A total of 25,486 patients were identified; of these, 7067 patients (27.7%) underwent lumbar decompression in a freestanding ASC and 18,419 (72.3%) in an HO. No patient in the ASC group required an overnight stay compared to 9.2% (n = 1691) in the HO group (p < 0.001). No clinically significant difference in the rate of nonroutine discharge was observed between the two groups. The mean index admission charge for the ASC group was found to be significantly higher than that for the HO group ($35,017.28 ± $14,335.60 vs $33,881.50 ± $15,023.70; p < 0.001). Patients in ASCs were also found to have higher mean 7-day (p < 0.001), 30-day (p < 0.001), and 90-day (p = 0.001) readmission charges. ASC procedures were associated with increased charges compared to HO procedures for patients on Medicare or Medicaid (mean index admission charge increase $4049.27, 95% CI $2577.87–$5520.67, p < 0.001) and for patients on private insurance ($4775.72, 95% CI $4171.06–$5380.38, p < 0.001).
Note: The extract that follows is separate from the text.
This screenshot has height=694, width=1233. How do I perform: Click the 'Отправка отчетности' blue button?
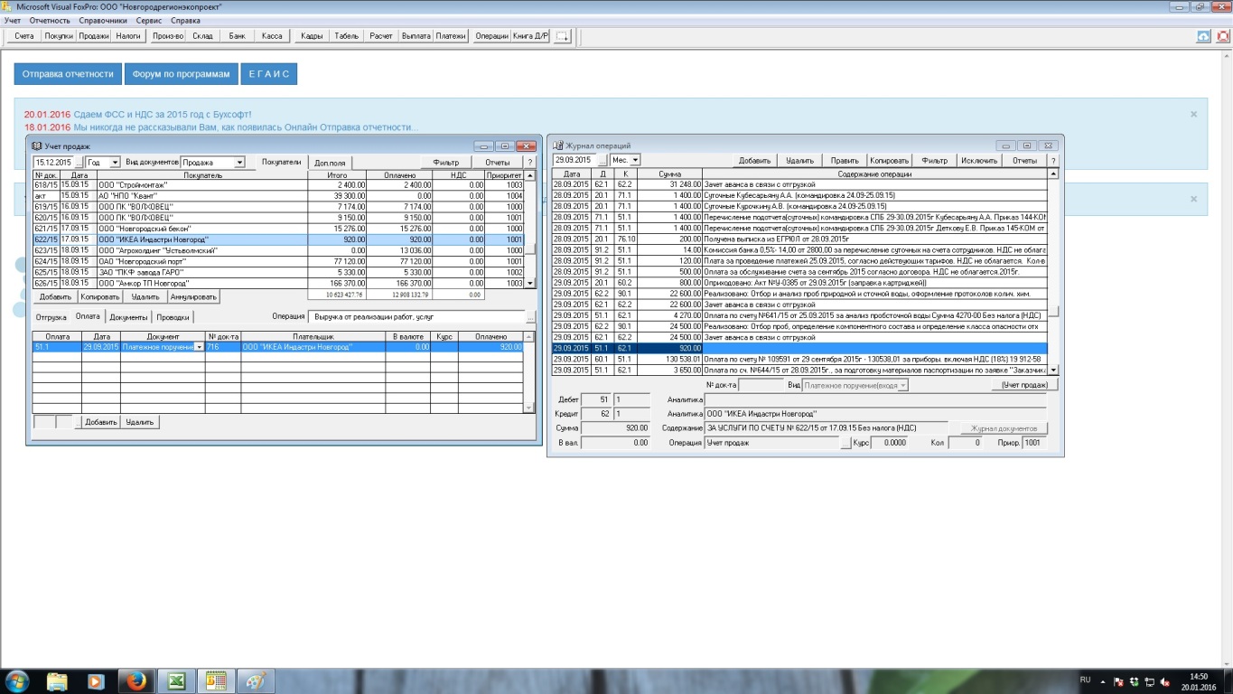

For patients on self-pay or no charge, a lumbar decompression procedure at an ASC was associated with a decrease in index admission charge of −$10,995.38 (95% CI −$12124.76 to −$9866.01, p < 0.001) compared to a lumbar decompression procedure at an HO.

CONCLUSIONS

These “real-world” results from an all-payer statewide database indicate that for outpatient spine surgery, ASCs may be associated with higher index admission and subsequent 7-, 30-, and 90-day charges. Given that ASCs are touted to have lower overall costs for patients and better profit margins for physicians, these analyses warrant further investigation into whether this cost benefit is applicable to outpatient spine procedures.